Package monq.jfa

Class NfaBuilder<T>

java.lang.Object
monq.jfa.NfaBuilder<T>

public final class NfaBuilder<T> extends Object

A builder for non-deterministic finite automata along the lines of Thompson's Construction and a compilation method to get a deterministic finite automaton.

This builder works as a stack machine to allow building of automata to be combined into larger automata by operations on the top elements of the automata-stack.
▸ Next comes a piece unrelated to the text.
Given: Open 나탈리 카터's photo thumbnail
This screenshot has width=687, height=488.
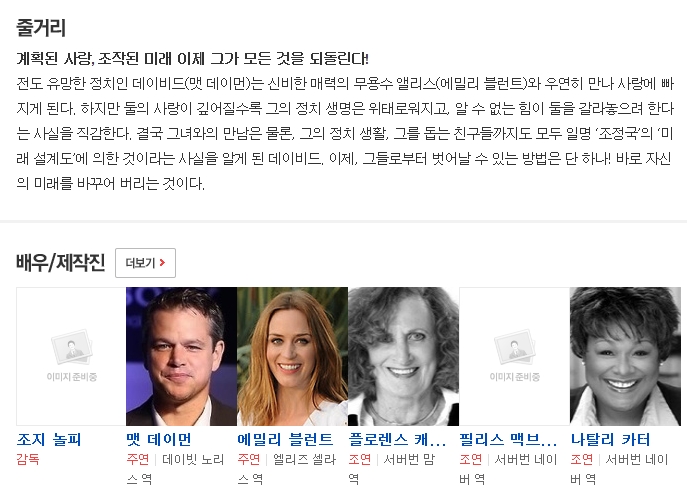Looking at the screenshot, I should (x=625, y=356).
An NFA is defined by a start state and a last state, both of which are used as hooks for operations on NFA, for example concatenating the top stack elements on the stack basically adds an epsilon transition from the last state of the 2nd stack element to the start state of the top stack element. Most useful are NFA where there is a path from start to last, but this is not formally required or enforced. In fact matchNothing() creates a disconnected NFA.

Recognizing Nfa vs. Matching Dfa

Each state of an NFA may store a value of the generic type. Values can be added with addValue(T) to the last state of the top NFA on the stack. Values are kept throughout automaton operations. During compilation of the NFA, sets of states are combined into a single DFA state representing them. Since a DFA state can also only store one value, at this point the merger defined in the constructor or with setStateValueMerger(monq.jfa.StateValueMerger<T>) is invoked to create a single state from the potentially multiple values found in the set of NFA states.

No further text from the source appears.